Lord God, heal broken hearts; mend those suffering from those loved and now lost.

Currently before our elected officials in Congress is legislation intended to ease firearms restrictions, including the use of silencers. The Federal Bureau of Investigation defines mass shootings as the killing of three or more people in a public place at one time. As of October 2 The United States has fallen to more than 270 mass shootings. What are we called to do?

Lord, make us instruments of your peace. Where there is hatred, let us sow love; where there is injury pardon; where there is discord, union…where there is darkness, light…

Today is the Feast Day of St. Francis of Assisi, who at a young age changed his life of prosperity and privilege, taking on the suffering of Christ and a vow of poverty. He embraced joy and peace and a true love of God’s creation which led to his dedication to all living creatures. St. Francis is known to have sung his prayers in tune with the birds of the air. He’s popularly known as the patron saint of animals. We give thanks and remember the life and ministry of St. Francis as we gather for the Blessing of the Animals this Sunday October 8th at 5:30 p.m. All are invited to bring their pets, their photos of their pets, their stuffed animals to be blessed as God’s most holy creatures.

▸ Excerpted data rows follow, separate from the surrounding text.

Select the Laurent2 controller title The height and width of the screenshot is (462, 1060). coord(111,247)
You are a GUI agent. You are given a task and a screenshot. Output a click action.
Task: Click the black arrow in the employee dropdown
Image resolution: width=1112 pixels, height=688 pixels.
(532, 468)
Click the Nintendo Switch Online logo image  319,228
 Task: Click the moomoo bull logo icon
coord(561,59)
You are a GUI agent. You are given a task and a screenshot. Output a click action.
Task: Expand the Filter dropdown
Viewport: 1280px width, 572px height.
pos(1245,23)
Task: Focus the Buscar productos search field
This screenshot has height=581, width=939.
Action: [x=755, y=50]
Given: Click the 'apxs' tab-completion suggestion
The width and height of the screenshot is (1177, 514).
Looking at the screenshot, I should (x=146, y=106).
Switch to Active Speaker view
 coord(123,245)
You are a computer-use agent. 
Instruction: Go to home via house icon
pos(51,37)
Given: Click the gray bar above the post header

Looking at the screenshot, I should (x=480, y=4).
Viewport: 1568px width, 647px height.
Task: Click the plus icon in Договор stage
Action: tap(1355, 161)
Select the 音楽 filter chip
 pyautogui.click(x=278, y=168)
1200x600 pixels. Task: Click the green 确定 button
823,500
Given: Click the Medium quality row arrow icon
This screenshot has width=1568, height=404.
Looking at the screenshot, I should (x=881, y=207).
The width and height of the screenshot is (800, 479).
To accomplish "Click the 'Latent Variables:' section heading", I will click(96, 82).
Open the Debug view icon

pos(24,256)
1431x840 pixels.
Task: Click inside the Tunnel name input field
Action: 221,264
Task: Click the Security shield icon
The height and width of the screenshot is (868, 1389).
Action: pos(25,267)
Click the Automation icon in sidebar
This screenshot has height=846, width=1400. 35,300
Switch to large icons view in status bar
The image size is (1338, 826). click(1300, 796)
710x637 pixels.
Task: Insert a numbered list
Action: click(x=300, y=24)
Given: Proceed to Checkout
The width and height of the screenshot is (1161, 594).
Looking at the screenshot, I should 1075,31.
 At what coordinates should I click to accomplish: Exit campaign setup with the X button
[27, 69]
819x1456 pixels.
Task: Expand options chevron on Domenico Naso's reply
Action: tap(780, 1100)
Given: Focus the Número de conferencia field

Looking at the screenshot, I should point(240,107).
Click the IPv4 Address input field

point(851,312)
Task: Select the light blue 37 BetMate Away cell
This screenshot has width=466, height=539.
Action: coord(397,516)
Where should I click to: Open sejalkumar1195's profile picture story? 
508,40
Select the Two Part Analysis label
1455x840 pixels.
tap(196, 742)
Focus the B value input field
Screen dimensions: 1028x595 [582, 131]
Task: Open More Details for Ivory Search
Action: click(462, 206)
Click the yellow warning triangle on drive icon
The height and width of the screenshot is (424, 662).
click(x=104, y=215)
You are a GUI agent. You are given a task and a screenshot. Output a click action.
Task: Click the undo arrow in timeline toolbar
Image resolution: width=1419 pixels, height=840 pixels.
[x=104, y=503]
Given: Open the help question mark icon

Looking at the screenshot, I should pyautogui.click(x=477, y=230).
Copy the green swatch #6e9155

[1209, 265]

When we juxtapose the peaceful evangelizing of St. Francis with the violence of Sunday’s Las Vegas horror, we’re called to closely examine how God is calling us to changed lives.

Grant that we may not so much be understood and to understand…

This week, a group of more than seventy Bishops with the Episcopal Church published a statement calling us into action: Even as we hold our lawmakers accountable, though, we must acknowledge that a comprehensive solution to gun violence, whether it comes in the form of mass shootings, street violence, domestic violence or suicide, will not simply be a matter of changing laws, but of changing lives. Our country is feasting on anger that fuels rage, alienation and loneliness. From the White House to the halls of Congress to our own towns and perhaps at our own tables, we nurse grudges and resentments rather than cultivating the respect, concern and affection that each of us owes to the other. The leaders who should be speaking to us of reconciliation and the justice that must precede it too often instead stoke flames of division and mistrust. We must, as a nation, embrace prayerful resistance before our worse impulses consume us.

Stir up in our hearts a renewed sense of reverence for all life.

Pray for our country. Pray for our enemies. Pray for peace at the last.